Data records
>> START

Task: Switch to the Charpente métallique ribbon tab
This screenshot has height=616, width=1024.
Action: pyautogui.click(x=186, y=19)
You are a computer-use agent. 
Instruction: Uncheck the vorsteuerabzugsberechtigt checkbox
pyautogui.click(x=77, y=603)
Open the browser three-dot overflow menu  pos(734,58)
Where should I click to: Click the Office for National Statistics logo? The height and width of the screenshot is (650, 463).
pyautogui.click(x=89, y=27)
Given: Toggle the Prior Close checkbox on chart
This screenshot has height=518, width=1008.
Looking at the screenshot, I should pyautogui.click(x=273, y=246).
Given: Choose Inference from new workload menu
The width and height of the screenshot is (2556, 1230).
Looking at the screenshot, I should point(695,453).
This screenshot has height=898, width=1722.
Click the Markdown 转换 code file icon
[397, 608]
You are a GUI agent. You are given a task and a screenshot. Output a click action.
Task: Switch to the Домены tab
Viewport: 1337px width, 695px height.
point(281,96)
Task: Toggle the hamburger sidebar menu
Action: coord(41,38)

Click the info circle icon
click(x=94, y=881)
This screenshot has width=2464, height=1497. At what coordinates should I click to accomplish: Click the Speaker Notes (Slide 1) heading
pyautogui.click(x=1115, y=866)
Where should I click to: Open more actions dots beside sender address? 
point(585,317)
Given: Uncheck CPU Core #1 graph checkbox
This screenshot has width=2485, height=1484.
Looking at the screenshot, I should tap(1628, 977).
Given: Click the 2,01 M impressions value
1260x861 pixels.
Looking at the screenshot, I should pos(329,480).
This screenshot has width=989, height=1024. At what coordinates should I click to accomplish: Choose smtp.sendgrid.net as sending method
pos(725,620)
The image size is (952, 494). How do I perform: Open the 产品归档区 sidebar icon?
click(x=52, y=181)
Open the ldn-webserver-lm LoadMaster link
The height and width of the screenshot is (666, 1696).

>> END

Reproduce all of the data records above word for word, changing nothing and leaving nothing out.

Task: Switch to the Charpente métallique ribbon tab
This screenshot has height=616, width=1024.
Action: pyautogui.click(x=186, y=19)
You are a computer-use agent. 
Instruction: Uncheck the vorsteuerabzugsberechtigt checkbox
pyautogui.click(x=77, y=603)
Open the browser three-dot overflow menu  pos(734,58)
Where should I click to: Click the Office for National Statistics logo? The height and width of the screenshot is (650, 463).
pyautogui.click(x=89, y=27)
Given: Toggle the Prior Close checkbox on chart
This screenshot has height=518, width=1008.
Looking at the screenshot, I should pyautogui.click(x=273, y=246).
Given: Choose Inference from new workload menu
The width and height of the screenshot is (2556, 1230).
Looking at the screenshot, I should point(695,453).
This screenshot has height=898, width=1722.
Click the Markdown 转换 code file icon
[397, 608]
You are a GUI agent. You are given a task and a screenshot. Output a click action.
Task: Switch to the Домены tab
Viewport: 1337px width, 695px height.
point(281,96)
Task: Toggle the hamburger sidebar menu
Action: coord(41,38)

Click the info circle icon
click(x=94, y=881)
This screenshot has width=2464, height=1497. At what coordinates should I click to accomplish: Click the Speaker Notes (Slide 1) heading
pyautogui.click(x=1115, y=866)
Where should I click to: Open more actions dots beside sender address? 
point(585,317)
Given: Uncheck CPU Core #1 graph checkbox
This screenshot has width=2485, height=1484.
Looking at the screenshot, I should tap(1628, 977).
Given: Click the 2,01 M impressions value
1260x861 pixels.
Looking at the screenshot, I should pos(329,480).
This screenshot has width=989, height=1024. At what coordinates should I click to accomplish: Choose smtp.sendgrid.net as sending method
pos(725,620)
The image size is (952, 494). How do I perform: Open the 产品归档区 sidebar icon?
click(x=52, y=181)
Open the ldn-webserver-lm LoadMaster link
The height and width of the screenshot is (666, 1696).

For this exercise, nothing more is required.